Sanity_in_Moderation ,

Wot-encyclopedia.com it has excellent chapter summaries for the slog books.

TheFonz ,

Not a book, but I would love to see a cinematic adaptation of “East of West”. The universe is beautifully drawn.

rando ,

Angry ghosts

JareeZy ,

The Gentlemen Bastards series could work well: Not too much CGI needed, and fancy rennaisance italy aesthetics deserve a fantasy show about thieving orphans!

kromem ,

Ender’s Game as season 1, and then Speaker For the Dead as seasons 2-3 (with a reworked ending rather than drawing from Xenocide).

Karlos_Cantana ,
@Karlos_Cantana@sopuli.xyz avatar

Encyclopedia Brown

CoggyMcFee ,

They actually did make a TV show of it in the late 80s. Not that it couldn’t be done better today!

Karlos_Cantana ,
@Karlos_Cantana@sopuli.xyz avatar

Holy crap! I didn’t know that. Now I have to start searching for it.

CoggyMcFee ,

It was on HBO, so it’s understandable if you missed it at the time

Karlos_Cantana ,
@Karlos_Cantana@sopuli.xyz avatar

Yeah, we didn’t have cable in the 80s because there was no cable where we lived.

rothaine ,

Ummmmmm where can I watch this?!

CoggyMcFee ,

There are some episodes on YouTube

Donebrach ,
@Donebrach@lemmy.world avatar

The Witcher but they actually follow the source material.

BellaDonna ,

It does exist actually, it’s just Polish media.

Donebrach ,
@Donebrach@lemmy.world avatar

Not really, what you’re referencing is like a half-remembered retelling of a few of the stories from The Last Wish and Sword of Destiny.

kratoz29 ,

I have only played The Witcher 3 and its DLCs and watched The Netflix show up until S02, so far I like it (especially the game).

I’m slowly introducing in the books/reading field, and just started with classics like Dracula (so far liking it) are the books of The Witcher stand on their own as a good entry point for my “current phase”?

aubertlone ,

yes

Donebrach ,
@Donebrach@lemmy.world avatar

I also had only played the witcher III when I started the books. The games are all set after the events of the witcher saga (books), and are honestly just really really good fan fiction based on the characters (like, really the best fan fiction you could think of), so you can feel free to just read the books.

If you’re not a big reader (if I understand the note about dracula correctly) the witcher audio books are really well done, and the stories lend themselves very well to being listened to.

Finally, I could write a treatise on the failures of the netflix show, but it would all be old news—about 10% of the show is accurate to the stories told in the text (and the text is so much better), the rest is a bunch of made-up nonsense that serves nothing other than to muddy the narrative.
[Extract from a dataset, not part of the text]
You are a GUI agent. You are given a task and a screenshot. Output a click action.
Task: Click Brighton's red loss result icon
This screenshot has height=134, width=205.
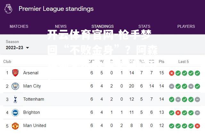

In short, yes, read the books (also why do people need to ask advice about reading books these days. just read books).

kratoz29 ,

Thank you for the explanation! If they are a prequel of The Witcher III then that’ll make it better for me!

(also why do people need to ask advice about reading books these days. just read books).

About this, well, there is a reason why book communities exist right? I am not asking for validation in this matter but definitely like to hear all opinions and personal experience before setting off on this kind of time consuming activity.

Donebrach , (edited )
@Donebrach@lemmy.world avatar

I will only say this: reading a book takes no more time than it does to read a bunch of bullshit on the internet. Why would one need to consult with people prior to opening a book and reading 5, 10 or, 500 pages? I would argue that opening a book and reading it first is better than asking for peoples’ opinion and permission prior to reading anything.

To paraphrase Kamina: “Don’t believe in the text, believe in the text that believes in you!”